Widows: Finding a life partner, true love is almost impossible
By Nancy Nzau | March 12th 2022 | 4 min read
Nothing is as painful for a woman as losing a life partner. It leaves one in a shell. It is almost like their world has come to an end.
The memories of the vows and the picture-perfect image of spending your sunset years with your husband, slowly, dying away.
After the emotional whirlwind of mourning their life partner, racing to deal with legal paperwork, insurance, and tying any financial loose ends, widows have to grapple with the question of moving on.
Grace Kirui, in her mid?40’s, had been married for 20 years when her husband passed away.
It was a pleasant marriage, with no stirring of revolt.
She’d never raised the subject of a career outside homemaking, and her late husband had never encouraged it.
The years went by pleasantly, with no more than a faint tinge of curiosity at what might have been and a minimal stirring of regret.
A year after the death of her husband, Grace could not bear not having someone to talk to when times got rough.
She was still young and knew she couldn’t endure the loneliness for perhaps three more decades.
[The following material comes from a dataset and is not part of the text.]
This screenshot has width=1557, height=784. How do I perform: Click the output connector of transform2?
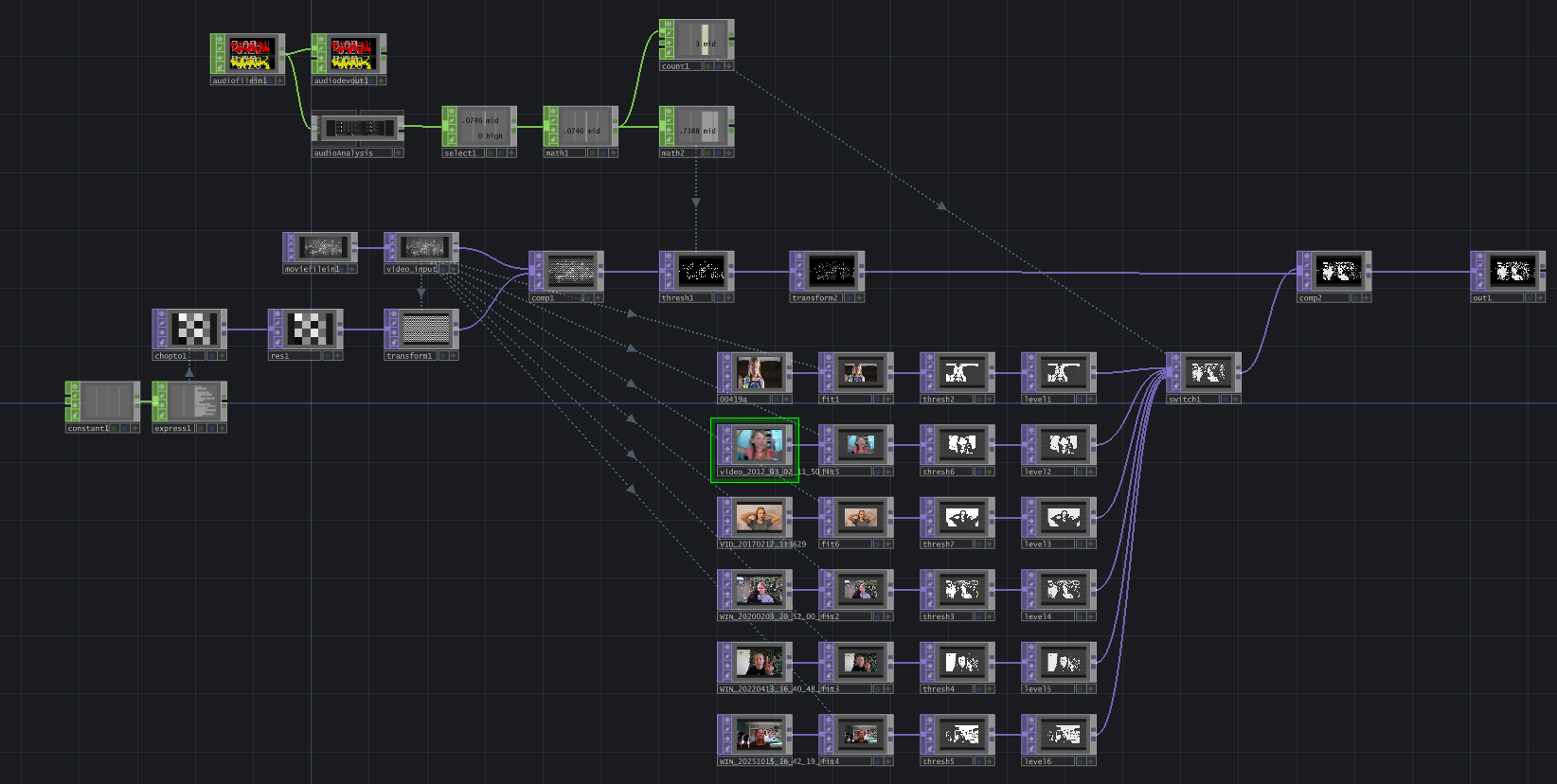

“I had visited my husband’s grave 11 months after his passing when I decided to date again. I reflected on how much life I still had left to live. “Please tell me it’s okay to date again,” I said to no one in particular.
Having dated her late husband since college, she found moving on to be fraught with obstacles.
In her words, senior bachelors were like lone buffaloes– mysterious and dangerous.
The widowers she met looked at least 20 years older than her, and the younger single men were braying for her purse contents.
“It’s like the younger guys have some kind of sixth sense,” Grace says. “They sense your vulnerability, and they can see your pain. They strategically set their talons by making a woman feel desired, loved, and then, when she’s too far in to disentangle herself easily, they pounce.”
Four years now, and Grace has not found anyone she can comfortably move on with, and has set her sights on travelling, charity, rediscovering her hobbies, and hopefully pursuing her long-shelved dream of becoming a restaurant owner.
After a car accident that led to her husband’s death, Laura Ouma was still recuperating, with a plaster on her leg, when she was finally allowed to enter her home.
Her in-laws could not let her go unaccompanied or take anything outside the home.
It was only after her father-in-law intervened that she was allowed to pick her shoes, clothes, and other personal effects but not household items.
“They took everything, including spoons and curtains I had bought with my own money,” she says.
Once displaced from her marital home, she and her one-year-old daughter were taken in by her mother. She has since set up a thriving fish-mongering business.
“The trauma I endured at the hands of my in-laws is something I wouldn’t wish on anyone, and I would be damned to remarry and possibly put myself in that situation again.”
For 37-year-old Belinda Aoro, Alex, her late husband, lingers over her life like a fog.
“Though I perceive his continuing presence in my life as a pleasant mist that encapsulates me with love, I worry that my potential dates will see it as a haze that clouds real communication. My love for another man would always be shared in some way.”
“A widower might understand this, but most of the men in my potential dating pool are not widowed, and thus, explaining to someone new why I must keep a piece of my heart with my late husband feels impossible,” she says.
"If I was a non-widowed single person dating a widower, I’m sure I’d feel a level of insecurity about my partner’s attachment to his late wife. But the thought of leaving Alex behind forever is not something I’m willing to explore."
“I know Alex watches over me, and that’s sufficient—at least not now,” she says
Family psychologist, Faith Nashipae cites psychological, societal, economic, and cultural reasons that come in the way of widows when trying to move on.
“Most societies don’t expect widows to date again, especially not within the area she lived with her late husband,” she says. “People hardly ask single women why they broke up with their exes, but widows often deal with intrusive quotations such as why their husbands died.”
To an average person, these questions may seem trivial, but for the widow, reliving the trauma can be too much and a reason never to date again.